I think I was in middle school when I discovered my mom’s yearbook from 1973, the year she graduated from high school, and was fascinated. All of these young women with long hair and different ways of flaunting their free spiritedness, each one feeling like she owned the very parcel containing the wedge of world she saw in front of her and preparing to inscribe a gift tag to the universe in her own personal penmanship! I saw all of this and only sort of understood it. What I really didn’t understand, though, was the quotation my mom chose for her senior page: “Put all your eggs in one basket and…watch that basket.” (She attributes it to Mark Twain.)

I recognized that this was a reworking of the idiom “Don’t put all your eggs in one basket”, which traces back through Don Quixote and perhaps even finds its origin in a Latin proverb. This one, to me, seemed much more pragmatic. It just makes sense, right?! If you spread your eggs among several different baskets, and something untoward befalls one of your baskets (like a stampede or an avalanche or a bandit or a fowl kidnapper or simply being dropped from a height), you’d still have some eggs left to carry home for your breakfast. I was perplexed as to why my mom would subscribe to the risk of potentially losing every last one of her eggs in the event that something should compromise the welfare of her singular basket. Wouldn’t it make more sense to try to proactively cut one’s losses by meting out one’s wealth of eggs in hopes that at least some of them avoid sacrifice?
I think the wisdom of Twain’s reversal of Cervantes’s idiom really became clear to me this past spring. I’m not saying Cervantes was wrong in his assertion not to “venture all his eggs in one basket,” because 17th century thinking was certainly a far cry from today’s. And the earlier Latin proverb “Venture not all in one ship” makes a whole lot of sense considering the risks involved with sea travel inherent in those days (I’m looking at you, Aeneas). But now, in the year 2020, I completely appreciate the Twainism, especially as it relates to pandemic life. Back in March, we decided to create a closed circle with one group of precious people so the five kids and four adults involved could interact worry-free (or as close to that as humanly possible), prioritizing the kids’ social and emotional health and making it easier to stay careful and safe with others whose circles we couldn’t trace. This basket we wove, out of trust and hope and research and a great deal of consideration and discussion, both suspended and buoyed our families throughout the summer while we watched it in all of the ways we needed to ensure its optimum integrity.

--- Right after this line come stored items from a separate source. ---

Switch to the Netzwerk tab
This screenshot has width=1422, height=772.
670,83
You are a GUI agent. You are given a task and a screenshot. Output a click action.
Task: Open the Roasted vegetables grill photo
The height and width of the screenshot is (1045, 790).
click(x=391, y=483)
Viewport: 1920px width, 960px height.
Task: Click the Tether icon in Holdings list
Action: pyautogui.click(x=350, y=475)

I think what I couldn’t fully appreciate as a young person reading that quotation–the only one my mother chose for her senior page–was that if you only have one basket, you can actually watch all of your eggs at once. If you have multiple baskets scattered all over the place, either you’ll be constantly looking from one to another, rapid-eye movement style, or you’ll be always on the move, nervously checking on basket after basket, never questioning the assumption that it’s preferable to pour all of this energy out piecemeal in an effort to salvage a little bit rather than dispense the same amount of energy into focusing on and maintaining one whole lot? With many baskets, while your attention is on one, none of the others can be properly watched. This way, sure; you can ensure that you’ll have at least the eggs in whichever basket you happen to be attending in a given moment, but you could lose any number of other unsupervised baskets in that same moment. It would feel like frantically juggling while worrying about each ball as soon as it leaves your hand. Wouldn’t it be more peaceful and sustainable to weave one really strong, sturdy basket, nestle your entire clutch of eggs comfortably inside, then rest your full and steady, slow-wave gaze upon it?
P.S. This might be my all-time favorite photo of my mom. I’ve always loved it so much that, when it came time for me to graduate from that very same high school 25 years later, I used this photo of her as one of the images on my own senior page.